EXERCISE BRIEF: Scan the entries below for the string "will" and copy every line where it turns up.
*** Opening of DATASET EXCERPTS ***
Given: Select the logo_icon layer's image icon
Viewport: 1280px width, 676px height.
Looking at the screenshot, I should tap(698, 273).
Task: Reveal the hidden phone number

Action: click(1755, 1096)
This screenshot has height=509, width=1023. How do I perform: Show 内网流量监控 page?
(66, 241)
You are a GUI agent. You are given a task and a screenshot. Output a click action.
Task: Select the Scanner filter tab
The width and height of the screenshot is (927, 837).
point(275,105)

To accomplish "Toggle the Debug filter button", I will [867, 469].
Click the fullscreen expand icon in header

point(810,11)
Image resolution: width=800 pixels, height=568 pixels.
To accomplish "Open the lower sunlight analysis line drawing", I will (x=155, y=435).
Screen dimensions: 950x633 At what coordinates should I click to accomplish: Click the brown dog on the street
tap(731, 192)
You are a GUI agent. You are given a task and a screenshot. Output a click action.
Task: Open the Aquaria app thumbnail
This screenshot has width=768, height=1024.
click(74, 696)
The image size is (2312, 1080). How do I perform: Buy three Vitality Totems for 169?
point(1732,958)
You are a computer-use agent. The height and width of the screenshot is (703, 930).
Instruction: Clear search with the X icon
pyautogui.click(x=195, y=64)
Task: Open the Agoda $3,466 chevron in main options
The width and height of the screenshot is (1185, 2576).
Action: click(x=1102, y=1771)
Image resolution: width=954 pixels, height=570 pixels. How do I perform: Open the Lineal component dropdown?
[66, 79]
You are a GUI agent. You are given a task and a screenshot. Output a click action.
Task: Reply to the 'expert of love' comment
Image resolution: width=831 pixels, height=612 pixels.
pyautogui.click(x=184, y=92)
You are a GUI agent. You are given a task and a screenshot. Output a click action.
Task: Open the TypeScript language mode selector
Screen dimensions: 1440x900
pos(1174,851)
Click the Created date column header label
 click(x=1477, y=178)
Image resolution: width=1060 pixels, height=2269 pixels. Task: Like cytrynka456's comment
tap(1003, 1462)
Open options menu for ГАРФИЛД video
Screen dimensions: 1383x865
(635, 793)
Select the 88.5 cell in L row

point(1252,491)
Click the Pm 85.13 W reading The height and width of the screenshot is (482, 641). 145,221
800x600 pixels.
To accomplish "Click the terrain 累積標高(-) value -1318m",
*** Close of DATASET EXCERPTS ***
WRITTEN ANSWER:
To accomplish "Toggle the Debug filter button", I will [867, 469].
To accomplish "Open the lower sunlight analysis line drawing", I will (x=155, y=435).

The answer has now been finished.